Compare for example for(k=1;k<=5000;k*=2) with for(k=1;k<=10000;k*=2). You’ll see that the second will only take 1 more iteration. In fact doubling n will always take only one step more.
Now lets look at the algorithm for the fibonacci sequence that was probably being talked about:
int fibonacci(int n) {
if(n <= 1) return n;
else return fibonacci(n - 1) + fibonacci(n - 2);
}
Now lets look at how often the function gets executed for several values for n:
n = 0: 1 function call
n = 1: 1 function call
n = 2: 3 function calls
n = 3: 5 function calls
n = 4: 9 function calls
n = 5: 15 function calls
n = 6: 25 function calls
n = 7: 41 function calls
n = 8: 67 function calls
n = 9: 109 function calls
n = 10: 177 function calls
In fact you got the one function call you make when calling fibonacci(n) + the amount of function calls being made in fibonacci(n-1) + the amount of function calls in fibonacci(n-2).
Therefore increasing n just slightly would make an huge increase in the number of function calls actually being made.
3
For the first snippet, you are correct, the sequence is 1, 2, 4, 8, but you miss the point.
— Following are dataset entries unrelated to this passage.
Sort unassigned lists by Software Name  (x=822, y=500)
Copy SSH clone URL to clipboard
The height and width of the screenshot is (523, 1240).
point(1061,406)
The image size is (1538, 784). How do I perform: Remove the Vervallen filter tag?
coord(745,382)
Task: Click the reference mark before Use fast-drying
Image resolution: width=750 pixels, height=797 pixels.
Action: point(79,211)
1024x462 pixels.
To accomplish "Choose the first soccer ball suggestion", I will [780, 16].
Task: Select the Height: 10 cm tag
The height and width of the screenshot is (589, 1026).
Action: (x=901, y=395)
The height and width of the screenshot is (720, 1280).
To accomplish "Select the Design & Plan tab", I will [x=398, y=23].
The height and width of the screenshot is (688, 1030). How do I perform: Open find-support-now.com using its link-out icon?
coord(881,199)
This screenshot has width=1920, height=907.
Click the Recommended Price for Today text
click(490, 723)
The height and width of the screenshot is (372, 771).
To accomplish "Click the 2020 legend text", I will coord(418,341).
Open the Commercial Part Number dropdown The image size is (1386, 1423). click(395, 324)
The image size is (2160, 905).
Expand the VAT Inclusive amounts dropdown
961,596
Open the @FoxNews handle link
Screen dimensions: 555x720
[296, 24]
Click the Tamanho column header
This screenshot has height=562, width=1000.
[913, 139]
Make a table, n and the number of steps to take.
Sample:
n / sequence length
1 / 1
2 / 2
4 / 3
8 / 4
16 / 5
As you can see, you get O(log n).
For Fibonacci, you have f(n) = f(n-1) + f(n-2). For every n step, you calculate 2 more steps. For every n-1 steps you also have to calculate 2 steps. You stop at n = 1 or n = 2, the last one with 2 more steps being n = 3.
For nth step, you have, more or less:
2^3 + 2^4 + .. + 2^(n-1) = 2^n - 2^0 - 2^1 - 2^2 = O(2^n)
The asymptotic growth is not about how the numbers in the sequence grow – it’s about how long it takes to calculate the sequence for a given n.
In for(k=1;k<=n;k*=2)‘s case, it only takes a single extra iteration to calculate for n*2 compared to n, so assuming the iteration’s execution time is O(1), the growth is logarithmic.
In Fibonacci’s case, if you use the naive recursive algorithm, it takes twice as long to calculate for n+1 compared to n, so the growth is exponential.
0
Just an observation regarding the complexity of calculating the Fibonacci numbers. As others have pointed out, the naive implementation
int fibonacci(int n)
{
if (n <= 1)
return n;
else
return fibonacci(n - 1) + fibonacci(n - 2);
}
is exponential. On the other hand, the following implementation is linear:
int fibonacci_helper(int f0, int f1, int p, int n)
{
if (p == n)
return f0 + f1;
else
return fibonacci_helper(f1, f0 + f1, p + 1, n);
}
int fibonacci(int n)
{
if (n <= 1)
return n;
else
return fibonacci_helper(0, 1, 2, n);
}
0